MI RECORDADA madre solía recurrir al refranero popular para argumentar un comentario o, simplemente, para reflexionar en voz alta y siempre que percibía que las cosas no iban tan bien o cuando se percataba del acecho del fracaso para superar una situación adversa. Cuando los hechos y circunstancias se salían de contexto o eran anacrónicos, se despachaba con un refrán, y entre los más recurrentes o habituales sobresalía aquel "después de viejo, cabrero", para explicar algo así como un resurgimiento artificial o forzado, ya sea por determinados eventos vitales, ya sea por la fuerza de la vanidad o la presunción, como ser padre o madre a los 60 años, cuando lo lógico es que la concepción de los hijos tenga lugar en el vigor de la juventud. Y que no se entienda esto como un reproche para quienes no miden los tiempos. También cabría señalar en descargo de quienes han perdido la noción del tiempo y las oportunidades que "nunca es tarde si la dicha es buena".

Todo en la vida tiene su momento y obedece a un ciclo, aunque responde a una convención impuesta por nosotros mismos. Desde el nacimiento hasta la muerte, nuestra existencia es una sucesión de acontecimientos que se prolongan desde la infancia, adolescencia, juventud, madurez y vejez. Tiempos para jugar, aprender o estudiar, ejercer una profesión o trabajar, amar u odiar, según se tercie, procrear y educar, y con el paso de los años, un descanso apacible. Nuestra vida se asemeja a un día que pasa, con su amanecer, mediodía, tarde, crepúsculo y noche. Sin embargo, no siempre se cumplen a rajatabla esas premisas, porque las múltiples excepciones que imponen nuestros propios actos o circunstancias adversas las trastocan o frustran hasta el extremo de que deshacen la idea de que los hechos se tienen que producir en uno u otro momento.
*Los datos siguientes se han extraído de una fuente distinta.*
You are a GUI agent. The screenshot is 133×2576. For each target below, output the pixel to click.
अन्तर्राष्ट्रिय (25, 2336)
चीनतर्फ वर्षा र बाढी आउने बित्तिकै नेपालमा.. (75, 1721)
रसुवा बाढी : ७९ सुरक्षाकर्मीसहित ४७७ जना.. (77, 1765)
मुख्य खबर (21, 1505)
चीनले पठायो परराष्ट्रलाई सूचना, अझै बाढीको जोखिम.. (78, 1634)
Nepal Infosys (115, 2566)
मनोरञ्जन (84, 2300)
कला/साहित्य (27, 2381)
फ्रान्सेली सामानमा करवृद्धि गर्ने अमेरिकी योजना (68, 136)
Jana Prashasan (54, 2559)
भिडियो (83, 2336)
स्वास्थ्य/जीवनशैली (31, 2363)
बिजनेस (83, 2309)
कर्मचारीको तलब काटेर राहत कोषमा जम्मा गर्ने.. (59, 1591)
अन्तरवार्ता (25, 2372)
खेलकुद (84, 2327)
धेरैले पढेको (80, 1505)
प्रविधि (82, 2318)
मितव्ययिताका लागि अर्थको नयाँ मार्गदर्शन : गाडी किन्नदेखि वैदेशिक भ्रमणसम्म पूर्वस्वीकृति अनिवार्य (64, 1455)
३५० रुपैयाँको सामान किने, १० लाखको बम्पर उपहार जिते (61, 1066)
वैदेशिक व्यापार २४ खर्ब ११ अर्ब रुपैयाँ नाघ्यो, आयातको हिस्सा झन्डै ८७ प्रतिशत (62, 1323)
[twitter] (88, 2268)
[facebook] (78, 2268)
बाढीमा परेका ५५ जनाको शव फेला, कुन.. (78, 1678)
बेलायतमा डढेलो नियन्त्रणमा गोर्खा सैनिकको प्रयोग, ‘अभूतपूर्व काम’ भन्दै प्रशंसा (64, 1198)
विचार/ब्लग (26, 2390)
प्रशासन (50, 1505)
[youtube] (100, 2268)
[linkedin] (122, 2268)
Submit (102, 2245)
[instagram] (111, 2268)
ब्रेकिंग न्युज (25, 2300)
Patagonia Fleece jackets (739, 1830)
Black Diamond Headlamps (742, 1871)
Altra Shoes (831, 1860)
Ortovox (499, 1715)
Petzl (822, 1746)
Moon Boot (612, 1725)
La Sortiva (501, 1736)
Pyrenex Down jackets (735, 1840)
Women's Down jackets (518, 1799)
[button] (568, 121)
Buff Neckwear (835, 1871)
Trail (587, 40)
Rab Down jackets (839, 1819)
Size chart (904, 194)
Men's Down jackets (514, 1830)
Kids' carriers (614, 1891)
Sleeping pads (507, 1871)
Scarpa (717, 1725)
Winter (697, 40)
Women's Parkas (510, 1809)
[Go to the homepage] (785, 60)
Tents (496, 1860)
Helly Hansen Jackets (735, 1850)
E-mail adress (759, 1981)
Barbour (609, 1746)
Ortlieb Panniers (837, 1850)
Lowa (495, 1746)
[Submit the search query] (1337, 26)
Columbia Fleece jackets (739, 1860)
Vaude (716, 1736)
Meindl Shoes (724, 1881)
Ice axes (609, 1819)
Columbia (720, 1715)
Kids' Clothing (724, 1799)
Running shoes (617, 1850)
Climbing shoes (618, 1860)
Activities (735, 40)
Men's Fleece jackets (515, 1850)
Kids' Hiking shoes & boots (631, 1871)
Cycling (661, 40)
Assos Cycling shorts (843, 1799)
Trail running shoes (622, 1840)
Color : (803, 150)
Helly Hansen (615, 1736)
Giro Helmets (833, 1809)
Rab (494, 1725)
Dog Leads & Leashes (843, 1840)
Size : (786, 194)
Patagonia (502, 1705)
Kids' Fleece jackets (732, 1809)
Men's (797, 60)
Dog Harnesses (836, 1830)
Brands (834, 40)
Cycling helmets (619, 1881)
Lo normal, si nos atenemos al concepto lineal de la evolución, el progreso o el desarrollo, es que los hijos vivan mejor que sus progenitores y que los mayores den paso a las nuevas generaciones; o sea, que haya una regeneración no solo biológica, sino social y económica, pero la cruda realidad de la actual coyuntura nos muestra que no podría ser así y nos encontramos que, merced al desempleo galopante y la falta de estímulos, se retrasa la emancipación de los hijos, circunstancia que se agrava en aquellas familias donde todos sus miembros están en paro o dependen de las prestaciones sociales, contributivas o no contributivas, de sus progenitores o abuelos.

Los niños y los mayores son los más sensibles a las carencias en los hogares, pero en este caso me refiero al contexto en que las familias sobreviven con los ingresos o pensión de los abuelos y la previsible pérdida de calidad de vida de estos últimos. Su condición de auténticos salvavidas de familias quebradas económicamente los ahuyenta, en muchos casos -no es la generalidad, al menos eso creo-, del ingreso en residencias o asilos o de las gasolineras (casos muy aislados) cuando llegan las vacaciones de verano o, por contrario, cuando la necesidad aprieta, son rescatados de su confinamiento y devueltos a casa, ya sea por la inviabilidad económica de su estancia en un centro, ya sea por el respiro que pudiera representar el importe de las prestaciones que se destinan al pago de tales servicios.

El protagonismo y generosidad no siempre correspondidos de nuestros mayores representan un baluarte contra el avance de la pobreza y la exclusión social en la que estamos inmersos desde mucho antes del estallido de la crisis.

Las familias consolidadas y estructuradas constituyen un refugio valioso para capear el deterioro progresivo del Estado del Bienestar y su supervivencia no puede basarse en el egoísmo o abuso de confianza frente a quienes, en su momento, lo dieron todo y que no merecen alcanzar la corona de la vida arrinconados o con limitaciones. No sé si me explico.